Exercise details >>
I'd like every record given again exactly, please.

Dataset records >>

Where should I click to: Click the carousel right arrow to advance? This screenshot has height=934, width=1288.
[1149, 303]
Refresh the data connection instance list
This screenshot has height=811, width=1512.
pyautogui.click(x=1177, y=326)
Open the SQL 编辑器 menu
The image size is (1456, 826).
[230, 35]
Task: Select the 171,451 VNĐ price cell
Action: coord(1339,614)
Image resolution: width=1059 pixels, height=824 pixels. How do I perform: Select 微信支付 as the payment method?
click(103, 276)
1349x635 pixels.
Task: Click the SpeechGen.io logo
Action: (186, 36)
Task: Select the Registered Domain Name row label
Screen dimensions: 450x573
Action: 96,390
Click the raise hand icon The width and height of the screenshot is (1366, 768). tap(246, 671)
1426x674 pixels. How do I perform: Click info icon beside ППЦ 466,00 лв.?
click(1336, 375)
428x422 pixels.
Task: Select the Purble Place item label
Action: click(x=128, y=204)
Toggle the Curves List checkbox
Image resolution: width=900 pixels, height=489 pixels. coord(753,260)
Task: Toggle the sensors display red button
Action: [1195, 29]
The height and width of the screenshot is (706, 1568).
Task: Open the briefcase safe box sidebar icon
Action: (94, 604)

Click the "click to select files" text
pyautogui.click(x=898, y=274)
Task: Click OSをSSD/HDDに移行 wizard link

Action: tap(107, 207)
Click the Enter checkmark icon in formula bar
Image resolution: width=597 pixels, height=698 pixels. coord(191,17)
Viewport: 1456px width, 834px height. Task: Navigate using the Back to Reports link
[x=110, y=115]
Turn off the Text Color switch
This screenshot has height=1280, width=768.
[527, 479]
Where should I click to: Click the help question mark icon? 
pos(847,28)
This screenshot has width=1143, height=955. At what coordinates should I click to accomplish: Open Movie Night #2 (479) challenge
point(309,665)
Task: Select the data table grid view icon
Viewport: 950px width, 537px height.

Written answer >>
Where should I click to: Click the carousel right arrow to advance? This screenshot has height=934, width=1288.
[1149, 303]
Refresh the data connection instance list
This screenshot has height=811, width=1512.
pyautogui.click(x=1177, y=326)
Open the SQL 编辑器 menu
The image size is (1456, 826).
[230, 35]
Task: Select the 171,451 VNĐ price cell
Action: coord(1339,614)
Image resolution: width=1059 pixels, height=824 pixels. How do I perform: Select 微信支付 as the payment method?
click(103, 276)
1349x635 pixels.
Task: Click the SpeechGen.io logo
Action: (186, 36)
Task: Select the Registered Domain Name row label
Screen dimensions: 450x573
Action: 96,390
Click the raise hand icon The width and height of the screenshot is (1366, 768). tap(246, 671)
1426x674 pixels. How do I perform: Click info icon beside ППЦ 466,00 лв.?
click(1336, 375)
428x422 pixels.
Task: Select the Purble Place item label
Action: click(x=128, y=204)
Toggle the Curves List checkbox
Image resolution: width=900 pixels, height=489 pixels. coord(753,260)
Task: Toggle the sensors display red button
Action: [1195, 29]
The height and width of the screenshot is (706, 1568).
Task: Open the briefcase safe box sidebar icon
Action: (94, 604)

Click the "click to select files" text
pyautogui.click(x=898, y=274)
Task: Click OSをSSD/HDDに移行 wizard link

Action: tap(107, 207)
Click the Enter checkmark icon in formula bar
Image resolution: width=597 pixels, height=698 pixels. coord(191,17)
Viewport: 1456px width, 834px height. Task: Navigate using the Back to Reports link
[x=110, y=115]
Turn off the Text Color switch
This screenshot has height=1280, width=768.
[527, 479]
Where should I click to: Click the help question mark icon? 
pos(847,28)
This screenshot has width=1143, height=955. At what coordinates should I click to accomplish: Open Movie Night #2 (479) challenge
point(309,665)
Task: Select the data table grid view icon
Viewport: 950px width, 537px height.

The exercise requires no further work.